The time complexity of Dijkstra’s algorithm is O((|V| + |E|) * log(|V|)), where |V| is the number of vertices and |E| is the number of edges in the graph. Given the nature of the Korchoff graph, solving V + E will give us V2 as the dominant term and thus the time complexity of dijkstra’s algorithm will be instead O((V^2 * log(V))) and not O((V * log(V))).
(b)
Pseudocode
spKorchoff(G=(V, E), s, r) {
dist = list of length V initialised to infinity
dist[s] = 0
queue = Queue()
queue.enqueue(r) // starting from r
while queue is not empty {
u = queue.dequeue()
for v adjacent to u {
// we need to get Weight of edge
weight = KorchoffWeight(u, v) // weight of the edge
alt = dist[u] + weight
// comparing the distances
if alt < dist[v]:
dist[v] = alt
queue.enqueue(v)
}
}
return dist
}
Explanation
We will start with all nodes having an infinite distance from the source s, except the source itself which has a distance of 0. We will apply BFS from the root of the binary tree. As the algorithm visits each node during BFS, it checks and updates the shortest distance from the source s to its neighbours, according to the Korchoff edge weights. This distance is returned in the end in the form of a list.
Q6
Pseudocode
shortestDistance(graph, start) {
n = vertices in graph
distance = array of size n initialized to infinity
distance[start] = 0
priority_queue = min-heap with element: (0, start)

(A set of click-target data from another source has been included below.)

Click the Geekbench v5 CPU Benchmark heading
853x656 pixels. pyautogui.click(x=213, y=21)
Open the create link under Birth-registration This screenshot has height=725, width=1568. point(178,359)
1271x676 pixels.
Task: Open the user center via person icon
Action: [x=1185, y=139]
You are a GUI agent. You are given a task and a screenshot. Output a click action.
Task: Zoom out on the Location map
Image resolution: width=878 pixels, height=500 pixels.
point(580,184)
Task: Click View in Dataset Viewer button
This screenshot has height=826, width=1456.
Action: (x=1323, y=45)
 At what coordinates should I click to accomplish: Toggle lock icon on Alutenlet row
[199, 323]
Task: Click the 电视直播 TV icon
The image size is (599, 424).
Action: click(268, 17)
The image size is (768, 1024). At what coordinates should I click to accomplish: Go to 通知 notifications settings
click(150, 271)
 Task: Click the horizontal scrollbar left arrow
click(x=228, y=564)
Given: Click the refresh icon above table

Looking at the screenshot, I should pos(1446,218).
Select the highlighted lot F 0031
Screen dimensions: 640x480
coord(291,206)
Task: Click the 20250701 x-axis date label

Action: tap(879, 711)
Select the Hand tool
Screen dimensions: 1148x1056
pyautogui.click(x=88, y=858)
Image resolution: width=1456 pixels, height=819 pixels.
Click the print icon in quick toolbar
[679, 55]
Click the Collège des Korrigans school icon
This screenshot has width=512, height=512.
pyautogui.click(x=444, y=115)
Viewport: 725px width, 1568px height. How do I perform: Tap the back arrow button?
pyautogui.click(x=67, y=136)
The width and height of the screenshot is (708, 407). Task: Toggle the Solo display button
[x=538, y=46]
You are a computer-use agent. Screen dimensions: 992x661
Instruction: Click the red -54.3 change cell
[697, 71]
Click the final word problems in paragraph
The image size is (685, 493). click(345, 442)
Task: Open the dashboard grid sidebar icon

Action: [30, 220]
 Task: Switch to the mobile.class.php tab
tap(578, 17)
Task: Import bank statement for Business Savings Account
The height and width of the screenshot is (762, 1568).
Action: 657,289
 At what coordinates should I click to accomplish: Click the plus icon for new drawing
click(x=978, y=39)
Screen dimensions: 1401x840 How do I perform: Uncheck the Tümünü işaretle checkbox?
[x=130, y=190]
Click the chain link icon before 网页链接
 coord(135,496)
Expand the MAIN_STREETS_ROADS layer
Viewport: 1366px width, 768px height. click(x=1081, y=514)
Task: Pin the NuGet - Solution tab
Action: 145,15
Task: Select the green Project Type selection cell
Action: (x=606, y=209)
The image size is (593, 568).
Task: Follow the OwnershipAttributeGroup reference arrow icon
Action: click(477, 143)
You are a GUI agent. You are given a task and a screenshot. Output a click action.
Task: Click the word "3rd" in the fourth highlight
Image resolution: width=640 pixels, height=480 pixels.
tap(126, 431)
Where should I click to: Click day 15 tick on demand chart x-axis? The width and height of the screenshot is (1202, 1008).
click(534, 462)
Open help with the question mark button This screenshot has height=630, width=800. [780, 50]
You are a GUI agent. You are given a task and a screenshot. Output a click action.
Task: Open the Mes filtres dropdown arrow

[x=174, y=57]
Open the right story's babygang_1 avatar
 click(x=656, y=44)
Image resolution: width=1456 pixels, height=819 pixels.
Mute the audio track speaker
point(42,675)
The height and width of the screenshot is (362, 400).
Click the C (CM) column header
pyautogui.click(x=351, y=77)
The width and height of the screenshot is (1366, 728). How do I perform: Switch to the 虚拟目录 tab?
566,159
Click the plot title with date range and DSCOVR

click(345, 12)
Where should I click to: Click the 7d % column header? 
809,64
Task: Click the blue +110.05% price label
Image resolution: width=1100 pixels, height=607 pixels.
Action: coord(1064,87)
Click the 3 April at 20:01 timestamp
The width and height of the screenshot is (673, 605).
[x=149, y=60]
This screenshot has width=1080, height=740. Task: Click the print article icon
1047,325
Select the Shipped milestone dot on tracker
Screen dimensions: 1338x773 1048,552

while priority_queue is not empty {
cur_dist, u = extract_min(priority_queue)
if cur_dist > distance[u]
continue
for each neighbor v of u in graph {
if distance[u] + weight(u, v) < distance[v] {
distance[v] = distance[u] + weight(u, v)
insert_or_decrease_key(priority_queue, (distance[v], v))
}
}
}
return distance
}
produceAgentPaths(graph, A, hotels) {
paths = []
n = vertices in graph
dist_A = shortestDistance(graph, A)
for hotel in hotels {
dist_hotel = shortestDistance(graph, hotel)
min_total_risk = infinity
for u = 0 to n-1 {
current_total_risk = dist_A[u] + dist_hotel[u]
if current_total_risk < min_total_risk {
min_total_risk = current_total_risk
min_path = u
}
}
paths.append([hotel, min_path])
}
return paths
}
Explanation
The algorithm is divided into two different modules. The first function calculates the shortest distances from the given point to all the other points. It utilises dijkstra’s algorithm to produce that. The second function given all the hotels and the reaching point A, first finds the shortest distance from point A to all the other hotels and then again for each hotel finds the shortest distance from that hotel to all vertices. Then for each hotel, it finds the vertex that minimises the sum of distances from A to the hotel and from the hotel to that vertex. This represents the path with the minimum total risk for the agent traveling from A to that hotel.